Die im Kantonsrat verlosten Eintrittskarten für die Fussballspiele habe ich andern überlassen. Was mich mehr interessiert und bewegt ist das Spiel einer Partei, die zwar gross ist, aber im Umgang mit anderen Menschen wenig Grösse zeigt. Auch das politische Parkett ist ein Spielfeld. Doch was wir in den letzten Tagen erlebten, lässt befürchten, dass die wichtigste Figur in Gefahr ist, die Demokratie. Denn von Fairplay kann keine Rede sein. Und viel Respekt für eine Spitzensportlerin lässt sich ebenfalls nicht erkennen. Was die „grosse“ Partei in Bern zeigt, ist kein wirkliches Spiel, sondern bedauerliches Tamtam und Demonstration der Macht. Das bewegt ganz offensichtlich viele Menschen, auch mich.

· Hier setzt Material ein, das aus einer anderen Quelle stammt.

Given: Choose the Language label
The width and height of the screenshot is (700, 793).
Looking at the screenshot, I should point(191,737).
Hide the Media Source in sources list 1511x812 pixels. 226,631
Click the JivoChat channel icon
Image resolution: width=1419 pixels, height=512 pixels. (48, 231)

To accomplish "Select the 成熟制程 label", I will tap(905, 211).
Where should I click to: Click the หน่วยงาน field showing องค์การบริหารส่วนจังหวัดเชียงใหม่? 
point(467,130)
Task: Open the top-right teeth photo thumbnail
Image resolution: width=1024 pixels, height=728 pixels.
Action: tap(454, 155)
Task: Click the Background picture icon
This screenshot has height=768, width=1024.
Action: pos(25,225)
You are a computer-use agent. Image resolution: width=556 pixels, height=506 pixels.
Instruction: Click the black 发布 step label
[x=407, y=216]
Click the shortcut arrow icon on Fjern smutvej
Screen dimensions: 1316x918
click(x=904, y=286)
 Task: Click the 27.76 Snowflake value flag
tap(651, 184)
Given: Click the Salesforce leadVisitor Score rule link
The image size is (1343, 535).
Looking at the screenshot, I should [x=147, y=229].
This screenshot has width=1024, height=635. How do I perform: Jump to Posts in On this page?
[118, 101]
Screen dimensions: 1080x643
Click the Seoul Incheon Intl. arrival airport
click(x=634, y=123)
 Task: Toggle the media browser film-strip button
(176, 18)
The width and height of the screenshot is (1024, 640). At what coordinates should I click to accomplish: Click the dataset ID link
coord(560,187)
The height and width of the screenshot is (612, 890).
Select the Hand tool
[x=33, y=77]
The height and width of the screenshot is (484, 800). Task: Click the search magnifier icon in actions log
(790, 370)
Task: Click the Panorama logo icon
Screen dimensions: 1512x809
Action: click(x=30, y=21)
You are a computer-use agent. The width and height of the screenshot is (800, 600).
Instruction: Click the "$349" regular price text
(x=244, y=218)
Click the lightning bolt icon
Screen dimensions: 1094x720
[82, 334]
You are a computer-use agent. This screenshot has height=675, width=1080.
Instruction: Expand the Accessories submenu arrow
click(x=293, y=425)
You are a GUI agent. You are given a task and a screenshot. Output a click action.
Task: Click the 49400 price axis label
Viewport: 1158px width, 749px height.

Farbig präsentierte sich die Schweiz letzte Woche in Bern. Farbige Ballone, farbige Schirme und Tausende von Menschen, die Farbe zeigten und damit klar Stellung beziehen. Vereint mit vielen andern vertreten sie ihre Meinung einer gesunden Demokratie. So unterschiedlich ihre Ansichten sonst sein mögen, nach Bern reisen sie, um ein gemeinsames Ziel zu vertreten. Auf dem Bundesplatz hören wir alle vier Landessprachen und erblicken Menschen aus allen Landesteilen, aus allen Parteien,
aus allen Generationen. Neben der Studentin, läuft ein Handwerker, neben ihm eine Regierungsrätin. Nur die Bündnerfahne und diejenigen, die sie hochhalten geniessen verständlicherweise eine Art Vorrecht. Gemeinsam wollen sie daran erinnern, was
unsere Vorväter einst gelobt hatten: „Wir wollen sein ein einig Volk von Brüdern“. Gemeinsam wollen sie das Versprechen einlösen, das sich die Menschen aus den helvetischen Talschaften vor über 700 Jahren gegeben hatten. Denn sie haben erkannt, dass öffentliches Ansehen und Wohl nur möglich ist, wenn Friedensordnungen dauernde Gültigkeit haben.
Die Männer und Frauen sind eigens nach Bern gereist, um urschweizerische Werte zu vertreten. Um das einzufordern, was wir uns als Regeln selber gegeben hatten.
Diese Regeln zu achten, ist der Grundstein unserer Demokratie, in Achtung und gegenseitigem Respekt für anders Denkende. Als 1948 unser Bundesstaat gegründet wurde, hatte man das Versprechen anders Denkenden mit Respekt zu begegnen. Und seither haben alle National- und Ständeräte und jedes Mitglied des Bundesrats gelobt, ihr Amt mit Respekt und Würde, zum Wohle der Gemeinschaft auszuüben. Jede und jeder von ihnen ist sorgfältig auserkoren und nach rechtsstaatlichen Grundsätzen gewählt worden. Eine respektvolle Haltung, Ehrlichkeit und Fairness wie auch ein anständiger Umgang bestätigen die hohe Würde und die konstruktive politische Kultur.
Wenn nun Tausende von Frauen und Männern aus der ganzen Schweiz nach Bern reisen, weil sie besorgt sind, ist das ein ganz starkes Zeichen. Tausende von Menschen, die mit ihrem Kommen zeigen wollen, dass ihnen die politische Kultur von Anstand und Würde wichtig ist und dass sie die ungerechtfertigte Ächtung unserer demokratisch gewählten Bundesrätin nicht gutheissen. Sie verurteilen aufs Schärfste den rüden Umgang mit der nach rechtsstaatlichen und demokratischen Grundsätzen gewählten Bundesrätin. Sie fordern die Würde ein und den Respekt, ohne den die Demokratie nicht funktioniert. 15 000 Menschen unterwegs. Friedlich und würdig war die Demonstration. Und sie demonstrierte grad selber die Werte sowie die Wahrung von Respekt und Frieden, für welche sie eintrat.